Tytuł: Odp: Tanie sakwy - czy warto?
: Psotnik w 5 Wrz 2014, 09:52
Sakwy serii Expert, Classic ,Twist, które użytkujemy/użytkowaliśmy kilka lat, mają jedną nieprzyjemną przypadłość. Cardura z której są szyte jest dość gruba i nasiąka wodą. To nie problem kiedy jest możliwość ich wysuszenia, ale kiedy jest inaczej to przypominają mokrą szmatę i ,,sprzedają’’ wilgoć wszystkiemu z czym się zetkną(ubrania, namiot). Włożenie ich w takim stanie do sypialni w namiocie-całkowicie wykluczone.

Był to jeden z powodów dla których systematycznie przechodzimy na Ortlieby bez tej tkaniny(można przetrzeć chusteczką do nosa i zapominamy w wilgoci).

Magiczna niezniszczalność  to też trochę plotka. Córce Twisty przetarły się na wylot po tym jak wypiął się jeden hak i nastąpił kontakt  z oponą.
Tytuł: Odp: Tanie sakwy - czy warto?
: martwawiewiórka w 5 Wrz 2014, 10:43
Nic nie jest magicznie niezniszczalne. Przypuszczalnie po  ostrym przeszorowaniu po asfalcie/ataku jaguara/włóczni Zulusa/kuli gangstera tez się przetrą, a może nawet przedziurawią.  Szok, co.  ;D
Kiedyś mi spadło zapiecie do roweru i jadąca opona w chwilę zdarła z tego zapięcia to tworzywo - az do stalowej linki w środku. W sumie chyba bym się nie spodziewała, że od solidnego przytarcia sakwa nie ucierpi.
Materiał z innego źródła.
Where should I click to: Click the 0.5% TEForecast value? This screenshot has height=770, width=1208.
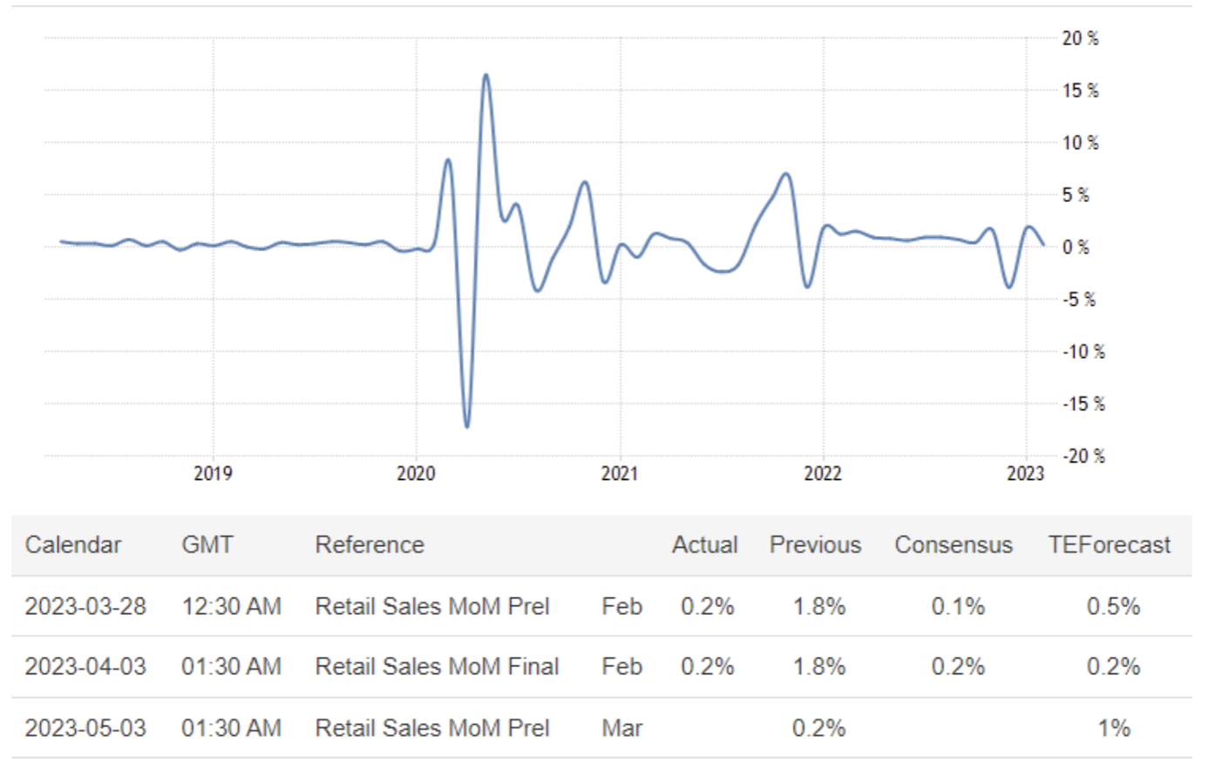coord(1113,606)
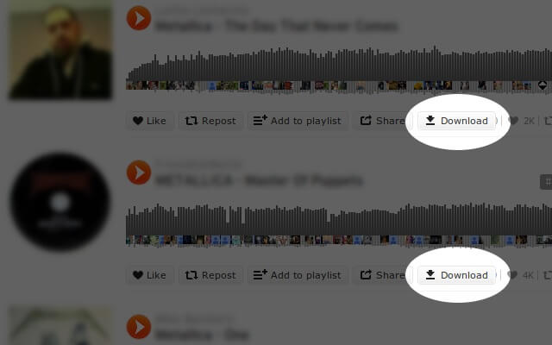Share the second track

point(382,275)
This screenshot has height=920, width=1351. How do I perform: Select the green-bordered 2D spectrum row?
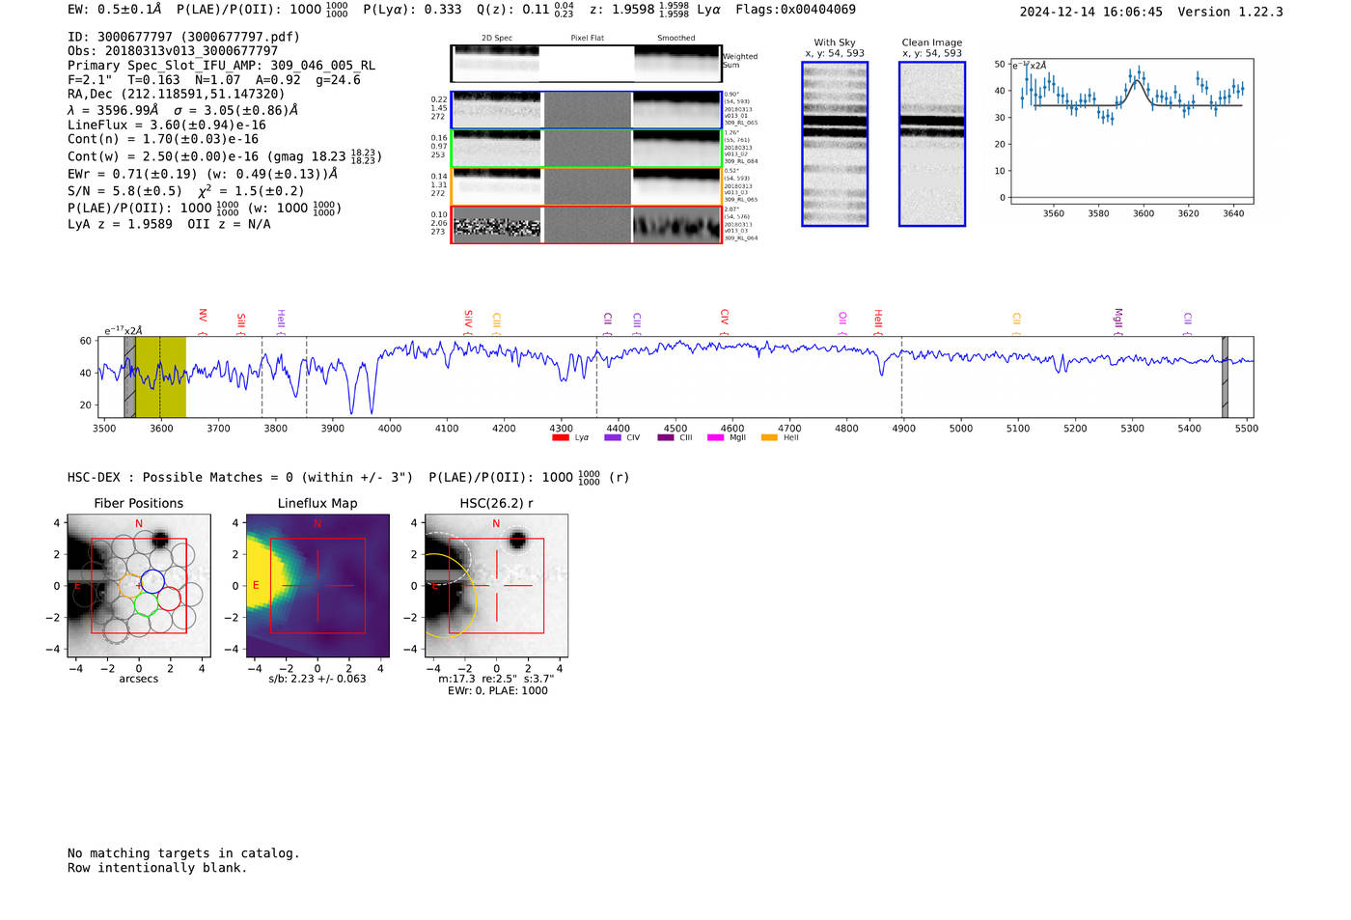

Turysta - Dziur nie ma. Ale powłoka się matowi.

A moze po prostu brudne;)
Tytuł: Odp: Tanie sakwy - czy warto?
: Daniel-san w 5 Wrz 2014, 12:50
Patrzcie załącznik
(powiedzcie mi jak wkleić zdjęcie w tekst...)

Taka tylna sakwa się szybko nie przetrze :))
Znalezione na Warmshowers.
Tytuł: Odp: Tanie sakwy - czy warto?
: Alek w 5 Wrz 2014, 12:53
Dopiero po jakimś czasie zauważyłem kruka. Horror!

 ;D
Tytuł: Odp: Tanie sakwy - czy warto?
: Psotnik w 5 Wrz 2014, 12:56
Patrzcie załącznik
(powiedzcie mi jak wkleić zdjęcie w tekst...)

Taka tylna sakwa się szybko nie przetrze :))
Znalezione na Warmshowers.

Eee tam.
Cytuj
Przypuszczalnie po  ostrym przeszorowaniu po asfalcie/ataku jaguara/włóczni Zulusa/kuli gangstera tez się przetrą, a może nawet przedziurawią.